Pixel coordinate grounding data:
-*-
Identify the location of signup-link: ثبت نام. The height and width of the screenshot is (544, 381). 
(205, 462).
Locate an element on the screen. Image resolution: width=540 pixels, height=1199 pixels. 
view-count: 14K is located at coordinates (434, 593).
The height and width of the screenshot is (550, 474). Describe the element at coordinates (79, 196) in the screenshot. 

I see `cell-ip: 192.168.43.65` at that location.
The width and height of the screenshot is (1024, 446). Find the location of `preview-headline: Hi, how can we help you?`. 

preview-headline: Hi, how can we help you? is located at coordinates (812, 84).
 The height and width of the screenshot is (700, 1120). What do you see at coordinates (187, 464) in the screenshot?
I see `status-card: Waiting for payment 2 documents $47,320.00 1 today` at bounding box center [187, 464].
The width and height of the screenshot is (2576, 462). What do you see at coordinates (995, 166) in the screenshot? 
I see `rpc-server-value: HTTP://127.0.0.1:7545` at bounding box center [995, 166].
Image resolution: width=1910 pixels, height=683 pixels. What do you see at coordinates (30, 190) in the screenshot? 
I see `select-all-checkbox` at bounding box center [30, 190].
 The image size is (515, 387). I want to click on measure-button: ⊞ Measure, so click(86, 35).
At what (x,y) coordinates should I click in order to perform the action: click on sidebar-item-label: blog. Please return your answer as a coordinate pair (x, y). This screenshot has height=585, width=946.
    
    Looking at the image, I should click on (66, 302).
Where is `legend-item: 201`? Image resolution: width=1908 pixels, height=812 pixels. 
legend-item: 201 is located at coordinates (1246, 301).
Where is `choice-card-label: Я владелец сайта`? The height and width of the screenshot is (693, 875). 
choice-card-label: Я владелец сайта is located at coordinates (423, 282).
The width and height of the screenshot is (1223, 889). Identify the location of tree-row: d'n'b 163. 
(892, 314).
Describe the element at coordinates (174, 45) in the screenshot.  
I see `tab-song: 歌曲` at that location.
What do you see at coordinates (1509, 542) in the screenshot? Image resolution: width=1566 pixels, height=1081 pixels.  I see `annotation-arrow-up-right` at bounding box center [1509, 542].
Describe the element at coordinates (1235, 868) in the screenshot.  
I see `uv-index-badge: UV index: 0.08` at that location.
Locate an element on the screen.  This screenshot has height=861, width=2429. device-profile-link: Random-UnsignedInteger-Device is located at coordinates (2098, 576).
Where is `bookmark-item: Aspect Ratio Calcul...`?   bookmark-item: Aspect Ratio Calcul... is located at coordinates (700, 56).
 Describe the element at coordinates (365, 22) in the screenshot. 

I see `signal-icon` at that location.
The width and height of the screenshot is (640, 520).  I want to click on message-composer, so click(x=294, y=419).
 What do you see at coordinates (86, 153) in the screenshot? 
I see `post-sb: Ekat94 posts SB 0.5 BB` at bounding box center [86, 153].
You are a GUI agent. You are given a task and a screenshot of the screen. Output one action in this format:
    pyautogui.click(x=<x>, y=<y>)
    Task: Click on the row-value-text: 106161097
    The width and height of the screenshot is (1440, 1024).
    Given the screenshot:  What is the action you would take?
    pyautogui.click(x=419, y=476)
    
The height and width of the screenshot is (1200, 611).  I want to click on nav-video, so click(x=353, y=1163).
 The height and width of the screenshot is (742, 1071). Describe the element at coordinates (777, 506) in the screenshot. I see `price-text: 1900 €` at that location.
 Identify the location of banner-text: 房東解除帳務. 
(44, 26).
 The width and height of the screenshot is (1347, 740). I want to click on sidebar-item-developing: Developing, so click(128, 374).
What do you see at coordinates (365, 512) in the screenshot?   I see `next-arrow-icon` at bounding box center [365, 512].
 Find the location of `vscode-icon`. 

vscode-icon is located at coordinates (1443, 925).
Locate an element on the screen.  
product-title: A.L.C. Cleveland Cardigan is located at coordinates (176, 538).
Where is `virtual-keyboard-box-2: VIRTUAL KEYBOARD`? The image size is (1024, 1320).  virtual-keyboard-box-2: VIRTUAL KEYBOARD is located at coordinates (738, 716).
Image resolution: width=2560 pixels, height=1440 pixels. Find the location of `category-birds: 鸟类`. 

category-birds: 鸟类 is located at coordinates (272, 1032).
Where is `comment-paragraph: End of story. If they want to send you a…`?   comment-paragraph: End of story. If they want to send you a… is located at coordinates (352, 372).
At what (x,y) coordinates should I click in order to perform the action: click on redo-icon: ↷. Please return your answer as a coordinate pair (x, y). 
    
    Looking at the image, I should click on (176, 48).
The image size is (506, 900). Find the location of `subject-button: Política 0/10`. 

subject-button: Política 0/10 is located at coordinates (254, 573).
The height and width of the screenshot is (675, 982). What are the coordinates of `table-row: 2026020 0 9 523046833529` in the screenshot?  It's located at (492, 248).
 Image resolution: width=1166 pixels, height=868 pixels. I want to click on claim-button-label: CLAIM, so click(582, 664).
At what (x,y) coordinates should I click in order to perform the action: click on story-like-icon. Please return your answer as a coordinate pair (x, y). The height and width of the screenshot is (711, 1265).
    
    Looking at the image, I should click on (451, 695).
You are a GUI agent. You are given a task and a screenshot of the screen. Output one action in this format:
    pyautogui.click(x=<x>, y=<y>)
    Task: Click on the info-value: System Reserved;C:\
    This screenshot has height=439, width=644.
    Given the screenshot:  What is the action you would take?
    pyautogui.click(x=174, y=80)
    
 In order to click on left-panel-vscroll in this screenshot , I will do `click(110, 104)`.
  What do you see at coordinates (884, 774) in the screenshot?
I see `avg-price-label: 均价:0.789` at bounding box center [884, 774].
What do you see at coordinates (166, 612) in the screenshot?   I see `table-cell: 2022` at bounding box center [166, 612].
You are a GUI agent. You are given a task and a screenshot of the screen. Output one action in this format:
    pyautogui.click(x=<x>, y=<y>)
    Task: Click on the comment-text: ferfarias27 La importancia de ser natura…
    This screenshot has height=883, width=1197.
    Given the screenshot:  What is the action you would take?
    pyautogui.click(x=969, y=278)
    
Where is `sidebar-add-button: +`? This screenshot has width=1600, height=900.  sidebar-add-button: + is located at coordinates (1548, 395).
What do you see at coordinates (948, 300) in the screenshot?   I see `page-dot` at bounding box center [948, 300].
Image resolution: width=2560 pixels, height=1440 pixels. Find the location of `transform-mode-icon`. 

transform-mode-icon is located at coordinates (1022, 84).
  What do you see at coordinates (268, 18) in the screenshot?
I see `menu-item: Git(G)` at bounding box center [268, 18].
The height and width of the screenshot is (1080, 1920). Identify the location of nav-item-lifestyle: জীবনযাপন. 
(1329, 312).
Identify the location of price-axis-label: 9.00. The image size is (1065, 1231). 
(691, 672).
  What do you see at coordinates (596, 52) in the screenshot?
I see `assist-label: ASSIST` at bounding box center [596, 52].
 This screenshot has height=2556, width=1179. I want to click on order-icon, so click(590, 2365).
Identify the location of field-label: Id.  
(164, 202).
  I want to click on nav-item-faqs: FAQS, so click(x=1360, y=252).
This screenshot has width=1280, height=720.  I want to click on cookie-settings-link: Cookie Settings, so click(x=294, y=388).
-*-
Copy out the lines again word for word, beginning with the line containing "What do you see at coordinates (884, 774)" and continuing through the line containing "coordinates (1548, 395).".

  What do you see at coordinates (884, 774) in the screenshot?
I see `avg-price-label: 均价:0.789` at bounding box center [884, 774].
What do you see at coordinates (166, 612) in the screenshot?   I see `table-cell: 2022` at bounding box center [166, 612].
You are a GUI agent. You are given a task and a screenshot of the screen. Output one action in this format:
    pyautogui.click(x=<x>, y=<y>)
    Task: Click on the comment-text: ferfarias27 La importancia de ser natura…
    This screenshot has height=883, width=1197.
    Given the screenshot:  What is the action you would take?
    pyautogui.click(x=969, y=278)
    
Where is `sidebar-add-button: +`? This screenshot has width=1600, height=900.  sidebar-add-button: + is located at coordinates (1548, 395).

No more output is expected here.